---------- EXCERPTED PASSAGE ----------

Many investigators define the P value as the probability of observing their data given that the null hypothesis is true, according to an article published in the Postgraduate Medical Journal.^[] Instead, the Postgraduate Medical Journal authors wrote, the statement should read that the P value is the probability of observing their data due to the null hypothesis being true. The null hypothesis may be true, but it may be false.

“This common misinterpretation of the P value exaggerates the weight of evidence against the null hypothesis,” the authors wrote. “What we actually need is the false discovery rate, which is the proportion of reported discoveries that are false positives.”

False positive rates are a serious concern.

The AJPE study demonstrated that the results of only 38 out of 100 psychology studies could be replicated, meaning the other 62 were false positives. Furthermore, researchers from Bayer were only able to replicate 25% of 67 studies, while Amgen investigators could only replicate the results of 6 out of 53 landmark studies.

Limitations of P values

One issue with P values is that they don’t reflect the magnitude of an effect, with even the smallest impact being statistically significant with larger sample sizes. In the AJPE study, which examined the effect of aspirin on myocardial infarctions with a P <. 00001, only one-tenth of 1% of the risk of experiencing an MI could be affected by aspirin.

Ethical concerns can result when P values are considered the be-all and end-all of publication.

Investigators may intentionally seek small P values by performing a study multiple times but reporting only the successful attempts, the AJPE researchers wrote.

Investigators can also amass several variables but report only on those with statistically significant effects, as well as expunging outliers or adjusting screening criteria after a trial begins. Variables can be recast via merging, splitting, or transformation. Tests for significance can also be done before an experiment is complete, with experiments truncated after results prove to be significant.

“All of these practices are ethically dubious, and can harm the replicability of one’s results,” the authors of the AJPE article wrote.

A 2019 editorial in the New England Journal of Medicine (NEJM) discussed how “editors and statistical consultants have become increasingly concerned about the overuse and misinterpretation of significance testing and P values in the medical literature.”^[]

"Along with their strengths, P values are subject to inherent weaknesses."

— Harrington, et al., New England Journal of Medicine

Moving forward

P values should be considered within the context of other variables including means, standard deviations, confidence intervals (CIs), effect sizes, and R2 (ie, the coefficient of determination).

Expressing results in terms of effect sizes and CIs offers a more robust analysis and represents the statistical significance and the size of treatment effects.

Even though treatment effects don’t offer a dichotomous determination, they can be deemed significant or not significant with null hypothesis significance testing.

“There are many equations and complex concepts for CIs and effect sizes, we should understand the exact meanings of these estimates and should use them appropriately when interpreting and describing statistical results,” the authors of a review in the Korean Journal of Anesthesiology wrote.^[]

“A well-designed randomized or observational study will have a primary hypothesis and a prespecified method of analysis, and the significance level from that analysis is a reliable indicator of the extent to which the observed data contradict a null hypothesis of no association between an intervention or an exposure and a response,” wrote the authors of the NEJM editorial.

“Clinicians and regulatory agencies must make decisions about which treatment to use or to allow to be marketed, and P values interpreted by reliably calculated thresholds subjected to appropriate adjustments have a role in those decisions,” the NEJM authors concluded.

What this means for you

Although P values are considered the gold standard of statistical results, researchers contend that these measures are flawed, saying they don’t reflect effect sizes and can yield false positives. P values should be considered in terms of effect sizes and confidence intervals to overcome some of their potential limitations.

---------- DATA ----------

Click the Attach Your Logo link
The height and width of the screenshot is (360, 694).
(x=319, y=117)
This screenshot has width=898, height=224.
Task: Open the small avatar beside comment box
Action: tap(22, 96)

----------

*EXERCISE INSTRUCTIONS*. In the passage on P values, how many of the 53 landmark studies were Amgen investigators able to replicate?

*ANSWER*. Six of the 53 landmark studies.